People cannot maintain their spiritual roots and their connections to the past if the physical world they live in does not also sustain these roots. Informal experiments in our communities have led us to believe that people agree, to an astonishing extent, about the sites which do embody people’s relation to the land and to the past. It seems, in other words, as though “the” sacred sites for an area exist as objective communal realities. If this is so, it is then of course essential that these specific sites be preserved and made important. Destruction of sites which have come part of the communal consciousness, in an agreed and widespread sense, must inevitably create gaping wounds in the communal body.

Traditional societies have always recognized the importance of these sites. Mountains are marked as places of special pilgrimage; rivers and bridges become holy; a building or a tree, or rock or stone, takes on the power through which people can connect themselves to their own past. But modern society often ignores the psychological importance of these sites. They are bulldozed, developed, changed, for political and economic reasons, without regard for these simple but fundamental emotional matters; or they are simply ignored.
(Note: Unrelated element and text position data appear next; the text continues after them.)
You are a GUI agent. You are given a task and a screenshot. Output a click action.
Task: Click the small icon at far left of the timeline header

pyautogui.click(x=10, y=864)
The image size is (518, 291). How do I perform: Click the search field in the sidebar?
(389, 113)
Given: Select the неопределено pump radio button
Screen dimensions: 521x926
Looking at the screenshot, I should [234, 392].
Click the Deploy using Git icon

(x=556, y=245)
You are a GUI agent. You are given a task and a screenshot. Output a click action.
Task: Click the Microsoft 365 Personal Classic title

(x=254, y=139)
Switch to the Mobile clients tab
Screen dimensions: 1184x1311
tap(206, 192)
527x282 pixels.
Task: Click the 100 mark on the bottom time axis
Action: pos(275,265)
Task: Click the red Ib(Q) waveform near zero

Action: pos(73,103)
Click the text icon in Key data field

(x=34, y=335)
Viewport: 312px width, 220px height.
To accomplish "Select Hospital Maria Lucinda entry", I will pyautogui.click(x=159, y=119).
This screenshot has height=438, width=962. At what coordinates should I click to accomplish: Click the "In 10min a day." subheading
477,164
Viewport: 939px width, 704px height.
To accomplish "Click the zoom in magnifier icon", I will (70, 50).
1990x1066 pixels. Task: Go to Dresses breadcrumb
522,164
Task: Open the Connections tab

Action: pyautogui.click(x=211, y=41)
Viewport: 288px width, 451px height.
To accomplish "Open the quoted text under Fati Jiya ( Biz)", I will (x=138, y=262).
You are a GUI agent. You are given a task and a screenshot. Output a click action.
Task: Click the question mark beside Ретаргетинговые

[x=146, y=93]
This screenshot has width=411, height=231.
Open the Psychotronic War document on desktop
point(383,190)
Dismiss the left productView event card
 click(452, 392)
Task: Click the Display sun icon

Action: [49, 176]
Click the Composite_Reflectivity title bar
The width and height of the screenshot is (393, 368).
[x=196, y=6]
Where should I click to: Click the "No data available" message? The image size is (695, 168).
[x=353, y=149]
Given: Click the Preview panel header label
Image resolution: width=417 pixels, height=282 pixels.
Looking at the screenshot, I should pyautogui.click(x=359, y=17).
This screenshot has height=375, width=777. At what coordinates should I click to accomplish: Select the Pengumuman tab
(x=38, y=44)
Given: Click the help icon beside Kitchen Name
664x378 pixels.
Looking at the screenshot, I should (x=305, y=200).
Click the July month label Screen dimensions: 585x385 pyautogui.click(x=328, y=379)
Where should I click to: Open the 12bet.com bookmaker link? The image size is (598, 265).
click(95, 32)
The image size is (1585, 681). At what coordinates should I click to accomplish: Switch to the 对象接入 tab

We suggest the following two steps.

1. In any geographic area – large or small – ask a large number of people which sites and which places make them feel the most contact with the area; which sites stand most for the important values of the past, and which ones embody their connection to the land. Then insist that these sites be actively preserved.

2. Once the sites are chosen and preserved, embellish them in a way which intensifies their public meaning. We believe that the best way to intensify a site is through a progression of areas which people pass through as they approach the site. This is the principle of “nested precincts”….

A garden which can be reached only by passing through a series of outer gardens keeps its secrecy. A temple which can be reached only by passing through a sequence of approach courts is able to be a special thing in a man’s heart. The magnificence of a mountain peak is increased by the difficulty of reaching the upper valleys from which it can be seen; the beauty of a woman is intensified by the slowness of her unveiling; the great beauty of a river bank – its rushes, water rats, small fish, wild flowers – are violated by a too direct approach; even the ecology cannot stand up to the too direct approach – the thing will simply be devoured. 

We must therefore build around a sacred site a series of spaces which gradually intensify and converge on the site. The site itself becomes a kind of inner sanctum, at the core. And if the site is very large – a mountain – the same approach can be taken with special places from which it can be seen – an inner sanctum, reached past many levels, which is not the mountain, but a garden, say, from which the mountain can be seen in special beauty…Give every sacred site a place, or a sequence of places, where people can relax, enjoy themselves, and feel the presence of the place…And above all, shield the approach to the site, so that it can only be approached on foot, and through a series of gateways and thresholds which reveal it gradually.